As described by Yost, the testis differentiates several weeks before the ovary; therefore male organogenesis precedes female organogenesis. Figure 1.10 shows schematically sexual differentiation of the sex ducts in rabbit fetuses. Note, if the animal is castrated in utero, differentiation of the ducts will proceed in the female direction (i.e., the müllerian ducts will form tubes, uterus, and vagina, and the male ducts will suppress).

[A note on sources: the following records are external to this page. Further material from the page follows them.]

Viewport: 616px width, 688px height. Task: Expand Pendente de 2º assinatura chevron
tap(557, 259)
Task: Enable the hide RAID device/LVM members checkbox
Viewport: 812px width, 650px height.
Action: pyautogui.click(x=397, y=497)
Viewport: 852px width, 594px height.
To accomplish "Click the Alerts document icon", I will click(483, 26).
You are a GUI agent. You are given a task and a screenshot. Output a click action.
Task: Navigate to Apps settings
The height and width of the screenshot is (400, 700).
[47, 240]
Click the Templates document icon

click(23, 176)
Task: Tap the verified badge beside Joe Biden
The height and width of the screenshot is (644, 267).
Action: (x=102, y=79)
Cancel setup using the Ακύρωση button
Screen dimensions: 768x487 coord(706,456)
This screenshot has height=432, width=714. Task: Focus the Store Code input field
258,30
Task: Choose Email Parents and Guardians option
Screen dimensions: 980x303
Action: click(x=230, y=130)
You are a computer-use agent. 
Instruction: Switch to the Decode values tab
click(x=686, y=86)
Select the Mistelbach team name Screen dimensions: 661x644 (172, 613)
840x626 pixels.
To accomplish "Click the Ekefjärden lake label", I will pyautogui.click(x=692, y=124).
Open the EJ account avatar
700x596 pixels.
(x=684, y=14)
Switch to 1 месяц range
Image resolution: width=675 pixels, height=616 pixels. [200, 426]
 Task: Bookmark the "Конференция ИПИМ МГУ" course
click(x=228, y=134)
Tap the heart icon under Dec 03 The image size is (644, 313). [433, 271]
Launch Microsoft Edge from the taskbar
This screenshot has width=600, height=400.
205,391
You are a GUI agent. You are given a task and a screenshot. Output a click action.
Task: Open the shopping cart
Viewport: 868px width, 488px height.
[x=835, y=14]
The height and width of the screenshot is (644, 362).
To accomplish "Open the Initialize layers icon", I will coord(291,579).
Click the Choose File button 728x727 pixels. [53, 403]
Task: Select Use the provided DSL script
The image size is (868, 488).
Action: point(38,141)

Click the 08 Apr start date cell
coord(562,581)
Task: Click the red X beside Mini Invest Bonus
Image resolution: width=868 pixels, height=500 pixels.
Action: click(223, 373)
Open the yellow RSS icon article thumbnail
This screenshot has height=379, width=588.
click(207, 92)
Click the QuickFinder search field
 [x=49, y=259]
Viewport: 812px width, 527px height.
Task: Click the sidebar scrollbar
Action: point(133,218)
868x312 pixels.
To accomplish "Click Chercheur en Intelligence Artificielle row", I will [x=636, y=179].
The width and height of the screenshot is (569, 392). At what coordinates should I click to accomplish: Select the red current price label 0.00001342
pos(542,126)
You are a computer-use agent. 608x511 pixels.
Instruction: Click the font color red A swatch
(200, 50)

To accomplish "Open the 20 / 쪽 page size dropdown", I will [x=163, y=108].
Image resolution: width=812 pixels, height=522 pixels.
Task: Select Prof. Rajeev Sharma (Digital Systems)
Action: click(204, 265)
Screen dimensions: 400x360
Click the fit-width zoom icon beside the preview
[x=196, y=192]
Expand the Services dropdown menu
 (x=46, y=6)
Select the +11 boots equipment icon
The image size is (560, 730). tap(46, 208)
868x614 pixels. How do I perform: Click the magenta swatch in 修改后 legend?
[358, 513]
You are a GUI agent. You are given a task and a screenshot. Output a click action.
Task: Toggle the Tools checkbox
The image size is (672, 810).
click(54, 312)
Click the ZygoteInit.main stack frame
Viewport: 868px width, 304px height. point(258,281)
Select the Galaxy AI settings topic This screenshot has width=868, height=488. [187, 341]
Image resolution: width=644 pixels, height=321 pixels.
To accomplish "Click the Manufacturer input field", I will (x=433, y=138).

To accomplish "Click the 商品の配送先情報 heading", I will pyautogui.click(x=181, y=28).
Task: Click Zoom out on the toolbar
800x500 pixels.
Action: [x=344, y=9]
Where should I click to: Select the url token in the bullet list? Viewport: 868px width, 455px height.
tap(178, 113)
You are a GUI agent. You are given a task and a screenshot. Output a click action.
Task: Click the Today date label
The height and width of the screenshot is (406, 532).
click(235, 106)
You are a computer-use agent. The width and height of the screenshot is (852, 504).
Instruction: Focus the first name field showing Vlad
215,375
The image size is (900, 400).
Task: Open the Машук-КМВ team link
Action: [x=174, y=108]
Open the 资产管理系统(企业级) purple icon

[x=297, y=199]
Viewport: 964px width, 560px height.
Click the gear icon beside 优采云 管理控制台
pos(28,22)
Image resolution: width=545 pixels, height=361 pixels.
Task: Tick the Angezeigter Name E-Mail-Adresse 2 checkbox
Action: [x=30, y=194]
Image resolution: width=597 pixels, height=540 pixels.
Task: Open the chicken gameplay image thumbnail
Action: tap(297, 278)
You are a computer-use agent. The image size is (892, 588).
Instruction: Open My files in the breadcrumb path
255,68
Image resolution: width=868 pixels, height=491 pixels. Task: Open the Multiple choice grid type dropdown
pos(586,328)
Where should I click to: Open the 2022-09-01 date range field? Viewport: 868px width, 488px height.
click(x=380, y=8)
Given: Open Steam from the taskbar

The testes may be considered the conductor of the sexual differentiation train of events. Two substances or controllers are liberated by the testes: a polypeptide, the müllerian inhibiting factor, and a steroid hormone, testosterone. The latter enhances growth of the mesonephric ducts and their derivatives. Experiments in rabbits show that partial masculinization in female rabbits can result by grafting a testis onto a female fetus and subsequently observing the action of that alteration. The müllerian duct on the side of the graft was inhibited (Fig. 1.11). To further illuminate the two separate actions of the fetal testes’ actions on the genital tract, a crystal of testosterone was implanted in a female (XX) rabbit fetus in place of a testis. The results of that experiment showed that the müllerian ducts’ development was not inhibited, but the male mesonephric ducts were stimulated to develop synchronously with them (Fig. 1.12).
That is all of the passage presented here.